La capitale haïtienne s’enfonce dans une crise de la violence armée dont les civils sont les premières victimes.
Février 2026, un véhicule de police patrouille sur la place du Champ-de-Mars, à Port-au-Prince. Quatre impacts de balles constellent le pare-brise. Certaines portières sont manquantes.
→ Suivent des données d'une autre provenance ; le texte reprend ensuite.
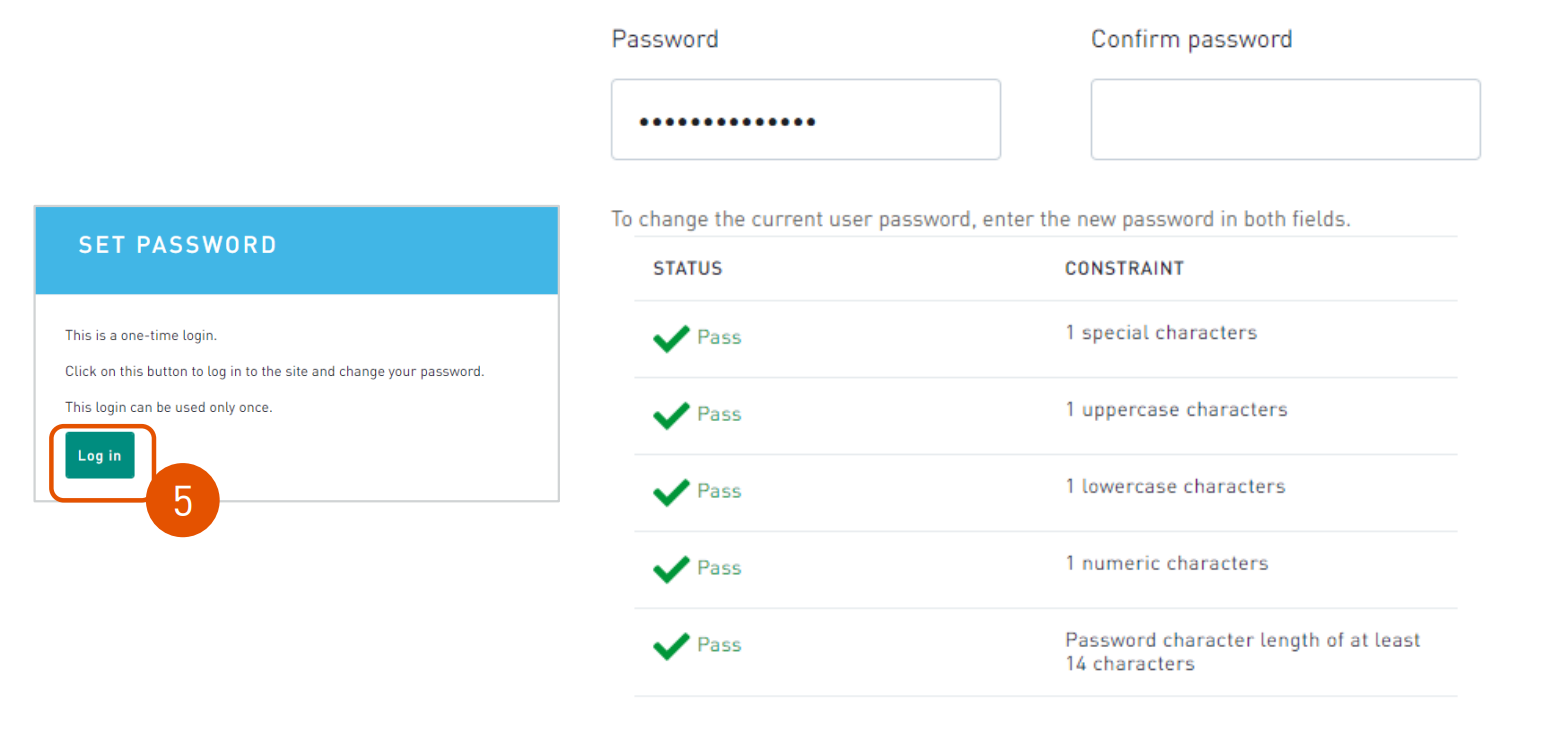Click the CONSTRAINT column header
Image resolution: width=1549 pixels, height=738 pixels.
1124,269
Le Toyota Land Cruiser est mal en point, à l’image d’Haïti et de sa capitale, minée par la corruption et la guerre opposant les Forces de sécurité aux gangs criminels depuis 2021.
Deux éléments qui constituent un frein au développement économique et à la stabilité de cette île des Antilles. Malgré les promesses de nombreux responsables politiques, le pays, l’un des plus pauvres au monde, continue de s’enfoncer dans une crise qui ne semble jamais vouloir s’arrêter, au détriment de la population. Une situation favorable aux gangs, qui ont gagné en puissance et en autonomie. Le plus puissant se nomme Viv Ansanm (Vivre ensemble), créé en septembre 2023 par Jimmy Chérizier, surnommé « Babekyou » en créole. Au fil des ans, la coalition a étendu son emprise territoriale, à Port-au-Prince et dans tout le pays, et a renforcé ses activités criminelles.
À ce jour, la guerre entre les gangs et les Forces de sécurité, associant la police, l’armée et un contingent de soldats kényans dans le cadre d’une mission orchestrée par l’ONU, aurait causé la mort de plus de 16 000 personnes.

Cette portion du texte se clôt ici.